**Butir Tugas a:**
Tentukan apakah tiap pernyataan berikut sesuai dengan teks tentang pengukuhan profesor riset BRIN. Jawab ya atau tidak, lalu kutip kata-kata teks yang menentukan jawaban itu.
(i) Prof. Siswanto berasal dari Organisasi Riset Ilmu Pengetahuan Teknik.
(ii) Irtanto dikukuhkan sebagai profesor riset bidang politik dan pemerintahan.
(iii) Menurut Irtanto, dalam pelaksanaannya otonomi daerah tidak menimbulkan konflik.

Keempat profesor riset yang dikukuhkan adalah Prof. Irtanto dari Balitbangda Provinsi Jawa Timur, Prof. Agus Haryono dari Organisasi Riset Ilmu Pengetahuan Teknik, Prof. Siswanto dari Organisasi Riset Ilmu Pengetahuan Humaniora, dan Prof. Muhammad Rokhis Khomaruddin dari Organisasi Riset Penerbangan dan Antariksa.

Pengukuhan Profesor Riset BRIN menjadi momentum penting dalam peningkatan kapasitas SDM Iptek. Sebagai satu-satunya lembaga penelitian di Indonesia, kehadiran BRIN sangat dinanti oleh segenap masyarakat dalam memberikan solusi atas permasalahan yang dihadapi dengan pendekatan riset dan inovasi.

Kepala BRIN, Laksana Tri Handoko mengatakan, untuk menjadi seorang profesor tidaklah mudah, ketekunan dan semangat yang tinggi dalam melakukan riset menjadi kunci keberhasilan. “Semangat dan selalu fokus dalam menjalankan tugasnya sebagai seorang periset menjadi modal utama untuk dapat meraih prestasi hingga menjadi profesor,” kata Handoko.

Kepada mereka yang dikukuhkan, Handoko berpesan agar mampu membina para periset di bawahnya untuk dapat bekerja lebih baik sehingga penelitian yang dilakukan dapat memberikan hasil yang maksimal dan bermanfaat bagi masyarakat. Dengan demikian di masa mendatang, kualitas SDM iptek BRIN terus meningkat dan mampu bersaing dengan para periset di tingkat global.

Pada kesempatan tersebut, Dr. Drs. Irtanto, M.Si yang dikukuhkan sebagai profesor riset bidang politik dan pemerintahan menyampaikan orasi berjudul “Kebijakan dalam Otonomi Daerah dan Dampaknya Terhadap Penyenggaraan Pemerintahan.”

Dalam orasi tersebut, Irtanto memaparkan perubahan sistem pemerintahan dari sentralisasi ke desentralisasi telah melahirkan otonomi daerah. Otonomi daerah diharapkan dapat memelihara hubungan yang serasi, baik antara pusat dan daerah maupun antardaerah sehingga dapat meningkatkan pembangunan daerah dan kinerja birokrasi pelayanan publik.

“Namun, dalam pelaksanaannya, otonomi daerah justru menimbulkan berbagai konflik antar daerah otonom kabupaten/kota dan konflik internal daerah otonom,” kata Irtanto.

[Entri Tersimpan]
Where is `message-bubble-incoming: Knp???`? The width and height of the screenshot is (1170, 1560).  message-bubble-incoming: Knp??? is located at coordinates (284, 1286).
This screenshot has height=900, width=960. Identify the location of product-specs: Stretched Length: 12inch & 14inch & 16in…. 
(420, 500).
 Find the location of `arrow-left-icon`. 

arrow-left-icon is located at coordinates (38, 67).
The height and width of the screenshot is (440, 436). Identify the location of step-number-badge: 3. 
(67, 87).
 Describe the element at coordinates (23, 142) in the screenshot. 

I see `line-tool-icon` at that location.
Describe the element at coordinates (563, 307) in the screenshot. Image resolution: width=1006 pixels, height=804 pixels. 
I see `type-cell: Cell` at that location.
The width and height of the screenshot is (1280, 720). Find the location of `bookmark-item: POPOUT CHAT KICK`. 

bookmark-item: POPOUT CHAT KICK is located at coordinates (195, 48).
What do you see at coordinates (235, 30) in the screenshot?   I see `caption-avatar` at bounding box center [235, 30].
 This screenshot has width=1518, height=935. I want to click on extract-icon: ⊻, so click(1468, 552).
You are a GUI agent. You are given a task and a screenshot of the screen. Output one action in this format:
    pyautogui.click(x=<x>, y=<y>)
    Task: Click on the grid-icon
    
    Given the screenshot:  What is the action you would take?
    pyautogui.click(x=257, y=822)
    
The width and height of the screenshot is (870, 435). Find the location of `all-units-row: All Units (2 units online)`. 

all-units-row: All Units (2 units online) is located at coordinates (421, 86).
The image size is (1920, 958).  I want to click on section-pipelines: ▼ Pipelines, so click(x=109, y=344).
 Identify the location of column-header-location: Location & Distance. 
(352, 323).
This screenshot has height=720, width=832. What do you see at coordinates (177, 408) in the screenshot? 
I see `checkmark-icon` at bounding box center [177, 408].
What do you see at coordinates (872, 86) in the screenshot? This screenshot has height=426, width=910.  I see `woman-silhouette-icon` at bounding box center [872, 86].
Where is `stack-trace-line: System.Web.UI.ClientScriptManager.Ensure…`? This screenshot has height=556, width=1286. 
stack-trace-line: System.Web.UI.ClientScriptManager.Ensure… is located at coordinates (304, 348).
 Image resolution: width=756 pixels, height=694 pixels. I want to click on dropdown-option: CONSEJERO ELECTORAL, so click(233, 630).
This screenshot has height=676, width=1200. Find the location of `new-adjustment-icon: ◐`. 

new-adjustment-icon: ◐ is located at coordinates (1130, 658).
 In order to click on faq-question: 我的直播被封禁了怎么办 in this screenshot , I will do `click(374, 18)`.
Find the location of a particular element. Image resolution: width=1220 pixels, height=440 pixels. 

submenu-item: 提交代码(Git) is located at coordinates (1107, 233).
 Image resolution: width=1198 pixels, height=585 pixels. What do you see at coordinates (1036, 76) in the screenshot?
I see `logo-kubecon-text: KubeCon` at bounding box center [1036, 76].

**Butir Tugas b:**
Ganti "Find the location of" dengan "Locate" pada entri mulai dari baris yang memuat "Describe the element at coordinates (563, 307)" sampai baris yang memuat "What do you see at coordinates (872, 86)". Tuliskan kembali hanya baris-baris itu dan biarkan bagian lainnya tetap sama.

**Hasil a:**
(i) Tidak: "Prof. Siswanto dari Organisasi Riset Ilmu Pengetahuan Humaniora"
(ii) Ya: "yang dikukuhkan sebagai profesor riset bidang politik dan pemerintahan"
(iii) Tidak: "otonomi daerah justru menimbulkan berbagai konflik antar daerah otonom kabupaten/kota dan konflik internal daerah otonom"

**Hasil b:**
Describe the element at coordinates (563, 307) in the screenshot. Image resolution: width=1006 pixels, height=804 pixels. 
I see `type-cell: Cell` at that location.
The width and height of the screenshot is (1280, 720). Locate `bookmark-item: POPOUT CHAT KICK`. 

bookmark-item: POPOUT CHAT KICK is located at coordinates (195, 48).
What do you see at coordinates (235, 30) in the screenshot?   I see `caption-avatar` at bounding box center [235, 30].
 This screenshot has width=1518, height=935. I want to click on extract-icon: ⊻, so click(1468, 552).
You are a GUI agent. You are given a task and a screenshot of the screen. Output one action in this format:
    pyautogui.click(x=<x>, y=<y>)
    Task: Click on the grid-icon
    
    Given the screenshot:  What is the action you would take?
    pyautogui.click(x=257, y=822)
    
The width and height of the screenshot is (870, 435). Locate `all-units-row: All Units (2 units online)`. 

all-units-row: All Units (2 units online) is located at coordinates (421, 86).
The image size is (1920, 958).  I want to click on section-pipelines: ▼ Pipelines, so click(x=109, y=344).
 Identify the location of column-header-location: Location & Distance. 
(352, 323).
This screenshot has height=720, width=832. What do you see at coordinates (177, 408) in the screenshot? 
I see `checkmark-icon` at bounding box center [177, 408].
What do you see at coordinates (872, 86) in the screenshot? This screenshot has height=426, width=910.  I see `woman-silhouette-icon` at bounding box center [872, 86].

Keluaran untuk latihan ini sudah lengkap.